I’m shamed into having to admit that I’ve done no school visits this year. Call it laziness, telling myself I’m too busy writing, lacking in competitive spirit, being too disorganised… whatever it is, I haven’t. Let’s face it, it requires an enormous amount of effort to tear one’s self away from what one likes doing best… playing with words, changing a sentence and then changing it back two seconds later to exactly what you had before. So to be organised enough to set out to visit a school, to find suitable/any clothes, to sort out travel etc requires enormous discipline.

And then there’s the moment of actually entering the lion’s den… that daunting, crowded space of bustling, noisy children when you’re used to spending hours of each day entirely alone in your head.
Damien’s blog struck a cord. So many of us have similar experiences – some great schools, wonderful book displays and an excited atmosphere, others where you come home flattened, having travelled halfway across the country, when you actually wouldn’t mind being Damien Hirst for a day… so you could pickle some teachers or children!

Last night as I read Damien’s suggestions and the positive comments, I was reminded of some experiences. The two girls who designed this Egyptian tile after a session, possibly won’t ever read Eye of the Moon but I sense from their work that for a moment they were transported with the eye of a jeweller or a fabric designer to something beyond the classroom.

And the time I was approached to do a workshop with a group of children with severe special needs, 11-13 year olds whose understanding was approximately equivalent of 0 – 4 years, some partially sighted, most with very little speech ability, where an autistic girl made no eye contact but worked untiringly to produce huge quantities of mosaic work on an Egyptian mural. Did I touch her? Or any of the others? I don’t know. They certainly won’t be reading my books. But at the end there was a tangible air of excitement as they hung the mural they’d made of Nut, the Star Goddess across the Library wall.
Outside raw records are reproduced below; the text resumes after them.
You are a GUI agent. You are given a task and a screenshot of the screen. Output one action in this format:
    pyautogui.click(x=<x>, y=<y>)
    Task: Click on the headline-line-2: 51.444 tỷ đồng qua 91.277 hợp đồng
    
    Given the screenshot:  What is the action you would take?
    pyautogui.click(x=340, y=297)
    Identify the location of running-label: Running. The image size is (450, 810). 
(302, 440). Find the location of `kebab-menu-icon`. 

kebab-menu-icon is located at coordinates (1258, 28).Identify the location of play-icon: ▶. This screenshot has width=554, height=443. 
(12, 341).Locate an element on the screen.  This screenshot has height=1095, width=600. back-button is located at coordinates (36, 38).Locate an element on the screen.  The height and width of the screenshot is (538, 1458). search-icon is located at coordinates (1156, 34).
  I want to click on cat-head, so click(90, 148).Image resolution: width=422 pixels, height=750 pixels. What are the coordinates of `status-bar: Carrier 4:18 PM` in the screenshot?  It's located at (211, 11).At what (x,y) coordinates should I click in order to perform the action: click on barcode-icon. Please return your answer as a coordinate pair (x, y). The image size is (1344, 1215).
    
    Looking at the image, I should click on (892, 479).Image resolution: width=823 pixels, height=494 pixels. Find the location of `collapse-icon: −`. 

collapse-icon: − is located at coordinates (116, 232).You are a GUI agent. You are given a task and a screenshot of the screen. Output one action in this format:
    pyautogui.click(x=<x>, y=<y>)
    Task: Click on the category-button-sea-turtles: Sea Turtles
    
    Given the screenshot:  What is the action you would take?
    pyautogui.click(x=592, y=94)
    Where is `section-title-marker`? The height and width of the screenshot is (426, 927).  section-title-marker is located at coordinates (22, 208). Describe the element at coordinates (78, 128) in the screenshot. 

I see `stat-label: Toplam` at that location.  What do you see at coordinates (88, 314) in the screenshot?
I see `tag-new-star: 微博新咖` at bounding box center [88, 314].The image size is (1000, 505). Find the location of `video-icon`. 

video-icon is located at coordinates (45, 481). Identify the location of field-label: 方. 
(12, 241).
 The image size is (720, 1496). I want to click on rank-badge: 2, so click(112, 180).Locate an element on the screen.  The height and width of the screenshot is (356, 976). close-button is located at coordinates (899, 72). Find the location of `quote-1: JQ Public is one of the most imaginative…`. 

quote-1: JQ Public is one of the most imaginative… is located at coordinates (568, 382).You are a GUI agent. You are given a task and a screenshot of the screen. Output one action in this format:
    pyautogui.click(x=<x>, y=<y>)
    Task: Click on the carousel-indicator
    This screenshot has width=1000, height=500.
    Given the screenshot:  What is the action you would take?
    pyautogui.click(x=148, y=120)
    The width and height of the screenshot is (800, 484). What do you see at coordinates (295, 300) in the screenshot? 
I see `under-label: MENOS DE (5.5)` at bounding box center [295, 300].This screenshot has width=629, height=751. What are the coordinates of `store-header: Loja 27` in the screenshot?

And then there was the visit in winter to the Library in Kwanokotula in South Africa where I discovered a group of street children escaping the cold. There weren’t any copies of my books in the library but I sat on the floor and we spontaneously shared and read whatever books we could find.

At the end of a school session, how many of us aren’t approached by a single shy child who hasn’t volunteered anything during the session but has stayed behind to mumble something almost incoherent. They might never become a writer or even an exceptional reader but they’ve been touched by something – there’s been a moment of creative thought that has taken them out of the ordinary. Maybe? I hope so. Enough reason perhaps to energise me out of my lethargy and send me back into the lion’s den.